Hanging Gardens of Babylon
Detailed descriptions of the Gardens come from ancient Greek sources, including the writings of Strabo and Philo of Byzantium. Here are some excerpts from their accounts:
“The Hanging Garden has plants cultivated above ground level, and the roots of the trees are embedded in an upper terrace rather than in the earth. The whole mass is supported on stone columns… Streams of water emerging from elevated sources flow down sloping channels… These waters irrigate the whole garden saturating the roots of plants and keeping the whole area moist. Hence the grass is permanently green and the leaves of trees grow firmly attached to supple branches… This is a work of art of royal luxury and its most striking feature is that the labor of cultivation is suspended above the heads of the spectators”.
More recent archaeological excavations at the ancient city of Babylon in Iraq uncovered the foundation of the palace. Other findings include the Vaulted Building with thick walls and an irrigation well near the southern palace. A group of archaeologists surveyed the area of the southern palace and reconstructed the Vaulted Building as the Hanging Gardens. However, the Greek historian Strabo had stated that the gardens were situated by the River Euphrates. So others argue that the site is too far from the Euphrates to support the theory since the Vaulted Building is several hundreds of meters away. They reconstructed the site of the palace and located the Gardens in the area stretching from the River to the Palace. On the river banks, recently discovered massive walls 25 m thick may have been stepped to form terraces, the ones described in Greek references.
Ancient Egyptian hieroglyphic records dating back to several hundred years BC describe the growing of plants in water along the Nile without soil. There are also reports that the Roman Emperor Tiberius grew the cucumbers he craved out of season via water culture. A primitive form of hydroponics has also been carried on in Kashmir for centuries.

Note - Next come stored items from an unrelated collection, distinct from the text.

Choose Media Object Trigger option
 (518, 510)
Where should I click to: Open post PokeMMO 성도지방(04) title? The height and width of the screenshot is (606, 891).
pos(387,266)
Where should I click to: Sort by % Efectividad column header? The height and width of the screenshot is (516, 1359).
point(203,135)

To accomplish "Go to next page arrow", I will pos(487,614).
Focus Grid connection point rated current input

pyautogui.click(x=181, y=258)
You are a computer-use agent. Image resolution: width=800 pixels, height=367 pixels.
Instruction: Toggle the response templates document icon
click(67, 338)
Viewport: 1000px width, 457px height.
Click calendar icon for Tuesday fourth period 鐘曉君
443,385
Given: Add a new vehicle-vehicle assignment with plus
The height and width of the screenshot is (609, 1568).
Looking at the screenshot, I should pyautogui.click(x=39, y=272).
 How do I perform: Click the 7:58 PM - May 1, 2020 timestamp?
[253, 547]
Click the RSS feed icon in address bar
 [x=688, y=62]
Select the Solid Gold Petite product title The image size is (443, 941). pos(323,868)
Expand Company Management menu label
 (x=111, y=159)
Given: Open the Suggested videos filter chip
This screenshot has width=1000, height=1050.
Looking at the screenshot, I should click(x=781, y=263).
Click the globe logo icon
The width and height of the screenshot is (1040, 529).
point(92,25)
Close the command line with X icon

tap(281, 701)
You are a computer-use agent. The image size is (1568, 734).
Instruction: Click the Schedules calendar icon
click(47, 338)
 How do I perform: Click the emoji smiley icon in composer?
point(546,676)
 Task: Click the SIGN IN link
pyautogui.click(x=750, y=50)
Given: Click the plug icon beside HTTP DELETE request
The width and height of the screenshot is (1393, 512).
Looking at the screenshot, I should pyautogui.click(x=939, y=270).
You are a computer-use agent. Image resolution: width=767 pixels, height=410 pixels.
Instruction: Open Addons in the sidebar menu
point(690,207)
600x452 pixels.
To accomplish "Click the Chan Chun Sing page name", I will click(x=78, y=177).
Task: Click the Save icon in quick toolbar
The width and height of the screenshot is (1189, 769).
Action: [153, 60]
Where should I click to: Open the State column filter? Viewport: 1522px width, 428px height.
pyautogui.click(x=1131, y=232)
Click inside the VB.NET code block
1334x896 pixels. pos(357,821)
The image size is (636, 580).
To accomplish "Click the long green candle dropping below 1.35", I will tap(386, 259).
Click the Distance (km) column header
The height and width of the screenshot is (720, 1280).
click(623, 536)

Chinampas in Lake Tenochtitlan
The floating gardens of the Aztecs of Central America are another example. A nomadic tribe, they were driven onto the marshy shore of Lake Tenochtitlan, located in the great central valley of what is now Mexico. Roughly treated by their more powerful neighbors, denied any arable land, the Aztecs survived by exercising remarkable powers of invention. Since they had no land on which to grow crops, they determined to manufacture it from the materials at hand.
In what must have been a long process of trial and error, they learned how to build rafts of rushes and reeds, lashing the stalks together with tough roots. Then they dredged up soil from the shallow bottom of the lake, piling it on the rafts. Because the soil came from the lake bottom, it was rich in a variety of organic debris, decomposing material that released large amounts of nutrients. These rafts, called Chinampas, had abundant crops of vegetables, flowers, and even trees planted on them. The roots of these plants, pushing down towards a source of water, would grow though the floor of the raft and down into the water.
These rafts, which never sank, were sometimes joined together to form floating islands as much as two hundred feet long. Some Chinampas even had a hut for a resident gardener. On market days, the gardener might pole his raft close to a market place, picking and handing over vegetables or flowers as shoppers purchased them.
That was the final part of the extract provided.